Pip sat up on her bed, clicking on to the photo Naomi sent with the message.
It was a screenshot, from Facebook. A post from Nancy Tangotits: the name of Max Hastings’ profile. A photo, of Max, his mum and dad and his lawyer, Christopher Epps. They were gathered around a table in a lavish-looking restaurant, white pillars and a giant powder-blue bird cage in the background. Max was holding up the phone to get them all in the frame. And they were smiling, all of them, glasses of champagne in their hands.
He’d tagged them in at The Savoy Hotel in London, and the caption above read:celebrating. . .
The room immediately started to shrink, closing in around Pip. The walls took an inward step and the shadows in the corners stretched out to take her. She couldn’t be here. She needed to get out before she suffocated inside this room.
She stumbled out of her door, phone in hand, tiptoeing past Josh’s room to the stairs. He was already in bed, but he’d come in to see her earlier, with a whispered, ‘Thought you might be hungry,’ leaving her a packet of Pom-Bears he’d smuggled from the kitchen. ‘Shhh, don’t tell Mum and Dad.’
Pip could hear the sounds of her parents watching television in the living room, waiting for their programme to start at nine.
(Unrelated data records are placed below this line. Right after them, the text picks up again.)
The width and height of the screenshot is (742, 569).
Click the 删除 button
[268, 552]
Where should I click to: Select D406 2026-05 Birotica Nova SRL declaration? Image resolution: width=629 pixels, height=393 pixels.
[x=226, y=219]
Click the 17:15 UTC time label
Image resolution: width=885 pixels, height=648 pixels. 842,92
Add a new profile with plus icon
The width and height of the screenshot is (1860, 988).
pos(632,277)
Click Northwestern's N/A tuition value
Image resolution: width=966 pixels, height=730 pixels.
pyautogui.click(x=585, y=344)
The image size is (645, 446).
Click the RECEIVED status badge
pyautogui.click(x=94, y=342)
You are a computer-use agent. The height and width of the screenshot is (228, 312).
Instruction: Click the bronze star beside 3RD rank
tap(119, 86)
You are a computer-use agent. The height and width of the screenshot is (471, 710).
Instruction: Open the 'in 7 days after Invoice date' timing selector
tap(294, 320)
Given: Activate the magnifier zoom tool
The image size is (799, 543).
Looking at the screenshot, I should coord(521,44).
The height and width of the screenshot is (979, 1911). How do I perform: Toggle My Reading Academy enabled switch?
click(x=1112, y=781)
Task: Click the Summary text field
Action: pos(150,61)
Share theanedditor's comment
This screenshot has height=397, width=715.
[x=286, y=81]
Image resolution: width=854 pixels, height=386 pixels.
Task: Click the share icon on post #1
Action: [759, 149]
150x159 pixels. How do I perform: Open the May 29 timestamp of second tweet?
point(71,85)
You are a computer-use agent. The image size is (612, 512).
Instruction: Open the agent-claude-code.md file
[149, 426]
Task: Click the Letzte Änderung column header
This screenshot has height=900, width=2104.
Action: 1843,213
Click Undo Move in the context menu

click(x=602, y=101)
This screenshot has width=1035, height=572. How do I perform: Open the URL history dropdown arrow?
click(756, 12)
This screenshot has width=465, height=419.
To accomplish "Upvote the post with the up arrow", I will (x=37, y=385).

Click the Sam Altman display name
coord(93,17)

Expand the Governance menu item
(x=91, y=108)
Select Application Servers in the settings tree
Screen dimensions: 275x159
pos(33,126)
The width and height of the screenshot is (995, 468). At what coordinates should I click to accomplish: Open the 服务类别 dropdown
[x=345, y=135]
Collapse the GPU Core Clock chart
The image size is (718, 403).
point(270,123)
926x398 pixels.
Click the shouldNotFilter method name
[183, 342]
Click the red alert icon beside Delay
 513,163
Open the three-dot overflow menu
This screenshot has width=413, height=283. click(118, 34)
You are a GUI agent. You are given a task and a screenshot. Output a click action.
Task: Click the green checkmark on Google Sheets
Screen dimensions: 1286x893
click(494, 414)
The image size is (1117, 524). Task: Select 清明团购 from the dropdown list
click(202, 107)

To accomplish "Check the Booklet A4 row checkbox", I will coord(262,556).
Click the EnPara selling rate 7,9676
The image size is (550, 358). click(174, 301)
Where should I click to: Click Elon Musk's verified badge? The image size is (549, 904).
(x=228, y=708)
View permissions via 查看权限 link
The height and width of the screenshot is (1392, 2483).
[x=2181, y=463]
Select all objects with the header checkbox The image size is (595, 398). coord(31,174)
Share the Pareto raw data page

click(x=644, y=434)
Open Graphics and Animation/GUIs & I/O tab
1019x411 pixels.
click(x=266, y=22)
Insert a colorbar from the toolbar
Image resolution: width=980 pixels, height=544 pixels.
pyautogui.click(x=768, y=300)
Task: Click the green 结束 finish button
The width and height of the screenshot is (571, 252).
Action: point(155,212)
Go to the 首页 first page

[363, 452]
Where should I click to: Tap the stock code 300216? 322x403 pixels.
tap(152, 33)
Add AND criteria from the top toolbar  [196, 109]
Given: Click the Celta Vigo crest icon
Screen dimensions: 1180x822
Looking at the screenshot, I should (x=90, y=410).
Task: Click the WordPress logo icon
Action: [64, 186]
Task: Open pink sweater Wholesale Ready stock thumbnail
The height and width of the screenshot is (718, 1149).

They were talking, a muffled drone through the door, but she could hear one word clearly: her own name.
Quietly, she stepped into her trainers, scooped up her keys from the side, and slipped out of the front door, shutting it silently behind her.
It was raining, hard, spattering against the ground and up against her ankles. That was fine, that was OK. She needed to get out, clear her head. And maybe the rain would help, water down the rage until she was no longer ablaze, just the charred parts left behind.
She ran across the road, into the woods on the other side. It was dark here, pitch dark, but it covered her from the worst of the rain. And that was fine too, until something unseen rustled through the undergrowth and scared her. She returned to the road, safe along the moonlit pavement, soaked through. She should have felt cold – she was shivering – but she couldn’t really feel it. And she didn’t know where to go. She just wanted to walk, to be outside where nothing could shut her in. So she walked, up to the end of Martinsend Way and back, stopping before she reached her house, turning and walking the road again. Up and down and back again, chasing her thoughts, trying to unravel their ends.
Her hair was dripping by her third time coming back. She stopped dead. There was movement. Someone walking down the front path of Zach’s house. But it wasn’t Zach’s house, not any more. The figure was Charlie Green, carrying a filled black sack towards the bin left out near the path.